Effets collatéraux : les diabétiques paient le prix fort

Comme souvent, les plus fragiles paient les conséquences indirectes. En France, l’ANSM signale le 12 août une pénurie d’insuline : Fiasp PumpCart et NovoRapid PumpCart, produits par Novo Nordisk, sont en rupture. Ces cartouches sont vitales pour plusieurs milliers de patients. En cause ? Une réallocation des lignes de production : les chaînes qui fabriquaient de l’insuline ont été converties pour conditionner les stars du moment, Ozempic et Wegovy.

Le Dr Jean-François Thébaut, de la Fédération française des diabétiques, le dit sans ambages : “Les industriels ont suivi la logique du marché.” Traduction : là où la marge est la plus forte, la production suit. Les conséquences, elles, restent à la charge du patient.

L’ANSM estime que la pénurie pourrait durer jusqu’à fin 2025.

Le modèle Novo Nordisk remis en cause

Face à cette série de chocs, l’entreprise a revu deux fois ses prévisions. Les ventes ? Attendue entre 8 et 14 % de croissance, contre 13 à 21 % auparavant.

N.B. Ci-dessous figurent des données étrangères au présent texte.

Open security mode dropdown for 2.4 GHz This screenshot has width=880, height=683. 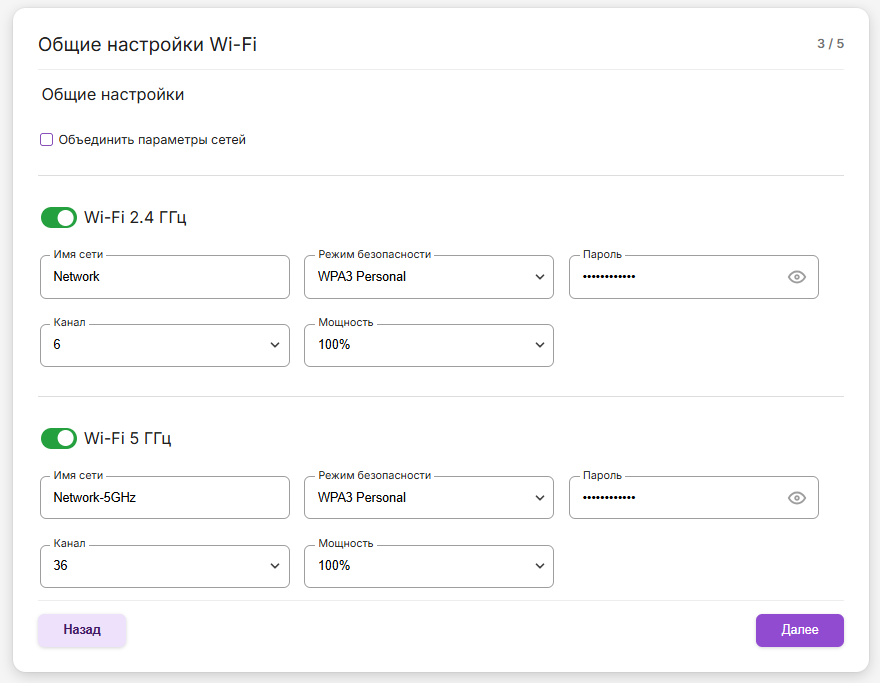point(428,277)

Le bénéfice ? Réduit à une fourchette de 10 à 16 %, contre 16 à 24 %. Ces chiffres ne sont pas catastrophiques en soi. Mais dans un modèle de croissance exponentielle, le simple ralentissement sonne comme un signal d’alerte.

Car au fond, Novo Nordisk a concentré sa stratégie sur un pari unique : l’anti-obésité comme nouvel Eldorado. Le pari a payé — pendant un temps. Il expose aujourd’hui l’entreprise à des pressions concurrentielles, réglementaires, éthiques… et à la volatilité d’un marché qui se transforme aussi vite qu’il s’enthousiasme.